— begin —
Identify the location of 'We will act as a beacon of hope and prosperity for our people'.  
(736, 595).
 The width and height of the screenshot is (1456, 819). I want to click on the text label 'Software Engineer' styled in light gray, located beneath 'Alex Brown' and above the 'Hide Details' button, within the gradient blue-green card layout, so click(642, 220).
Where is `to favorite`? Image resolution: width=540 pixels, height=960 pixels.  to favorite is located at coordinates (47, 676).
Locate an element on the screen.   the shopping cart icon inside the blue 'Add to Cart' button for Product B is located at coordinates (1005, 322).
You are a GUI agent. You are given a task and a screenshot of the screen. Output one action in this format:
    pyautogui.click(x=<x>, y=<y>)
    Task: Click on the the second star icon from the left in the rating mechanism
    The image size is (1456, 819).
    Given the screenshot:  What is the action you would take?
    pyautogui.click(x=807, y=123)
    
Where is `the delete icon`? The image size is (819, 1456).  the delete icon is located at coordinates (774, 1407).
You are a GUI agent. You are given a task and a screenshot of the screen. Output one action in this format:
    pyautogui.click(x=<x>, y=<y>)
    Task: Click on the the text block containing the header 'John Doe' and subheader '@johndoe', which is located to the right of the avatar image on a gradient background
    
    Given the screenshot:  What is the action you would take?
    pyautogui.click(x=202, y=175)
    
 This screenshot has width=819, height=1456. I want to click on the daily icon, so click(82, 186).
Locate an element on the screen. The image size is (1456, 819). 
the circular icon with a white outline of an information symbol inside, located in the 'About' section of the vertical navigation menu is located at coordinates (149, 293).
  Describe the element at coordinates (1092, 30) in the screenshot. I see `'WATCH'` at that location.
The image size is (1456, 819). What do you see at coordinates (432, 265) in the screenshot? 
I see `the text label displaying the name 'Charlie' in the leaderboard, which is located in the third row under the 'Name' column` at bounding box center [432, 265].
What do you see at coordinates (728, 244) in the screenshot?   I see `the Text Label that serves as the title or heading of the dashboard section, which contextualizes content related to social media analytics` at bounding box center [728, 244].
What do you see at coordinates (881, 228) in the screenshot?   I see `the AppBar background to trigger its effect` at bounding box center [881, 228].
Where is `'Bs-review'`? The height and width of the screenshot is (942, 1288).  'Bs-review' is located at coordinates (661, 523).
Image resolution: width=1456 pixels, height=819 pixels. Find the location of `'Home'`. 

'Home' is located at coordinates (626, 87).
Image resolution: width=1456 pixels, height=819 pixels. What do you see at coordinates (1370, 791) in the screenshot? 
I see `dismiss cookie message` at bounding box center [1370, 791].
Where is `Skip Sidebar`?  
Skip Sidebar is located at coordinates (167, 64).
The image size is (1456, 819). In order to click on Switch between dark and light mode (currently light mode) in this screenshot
— end —
▶ STATED EXERCISE: Copy all of the items above word for word, keeping every line in its original order.

▶ ANSWER TO THIS TASK:
Identify the location of 'We will act as a beacon of hope and prosperity for our people'.  
(736, 595).
 The width and height of the screenshot is (1456, 819). I want to click on the text label 'Software Engineer' styled in light gray, located beneath 'Alex Brown' and above the 'Hide Details' button, within the gradient blue-green card layout, so click(642, 220).
Where is `to favorite`? Image resolution: width=540 pixels, height=960 pixels.  to favorite is located at coordinates (47, 676).
Locate an element on the screen.   the shopping cart icon inside the blue 'Add to Cart' button for Product B is located at coordinates (1005, 322).
You are a GUI agent. You are given a task and a screenshot of the screen. Output one action in this format:
    pyautogui.click(x=<x>, y=<y>)
    Task: Click on the the second star icon from the left in the rating mechanism
    The image size is (1456, 819).
    Given the screenshot:  What is the action you would take?
    pyautogui.click(x=807, y=123)
    
Where is `the delete icon`? The image size is (819, 1456).  the delete icon is located at coordinates (774, 1407).
You are a GUI agent. You are given a task and a screenshot of the screen. Output one action in this format:
    pyautogui.click(x=<x>, y=<y>)
    Task: Click on the the text block containing the header 'John Doe' and subheader '@johndoe', which is located to the right of the avatar image on a gradient background
    
    Given the screenshot:  What is the action you would take?
    pyautogui.click(x=202, y=175)
    
 This screenshot has width=819, height=1456. I want to click on the daily icon, so click(82, 186).
Locate an element on the screen. The image size is (1456, 819). 
the circular icon with a white outline of an information symbol inside, located in the 'About' section of the vertical navigation menu is located at coordinates (149, 293).
  Describe the element at coordinates (1092, 30) in the screenshot. I see `'WATCH'` at that location.
The image size is (1456, 819). What do you see at coordinates (432, 265) in the screenshot? 
I see `the text label displaying the name 'Charlie' in the leaderboard, which is located in the third row under the 'Name' column` at bounding box center [432, 265].
What do you see at coordinates (728, 244) in the screenshot?   I see `the Text Label that serves as the title or heading of the dashboard section, which contextualizes content related to social media analytics` at bounding box center [728, 244].
What do you see at coordinates (881, 228) in the screenshot?   I see `the AppBar background to trigger its effect` at bounding box center [881, 228].
Where is `'Bs-review'`? The height and width of the screenshot is (942, 1288).  'Bs-review' is located at coordinates (661, 523).
Image resolution: width=1456 pixels, height=819 pixels. Find the location of `'Home'`. 

'Home' is located at coordinates (626, 87).
Image resolution: width=1456 pixels, height=819 pixels. What do you see at coordinates (1370, 791) in the screenshot? 
I see `dismiss cookie message` at bounding box center [1370, 791].
Where is `Skip Sidebar`?  
Skip Sidebar is located at coordinates (167, 64).
The image size is (1456, 819). In order to click on Switch between dark and light mode (currently light mode) in this screenshot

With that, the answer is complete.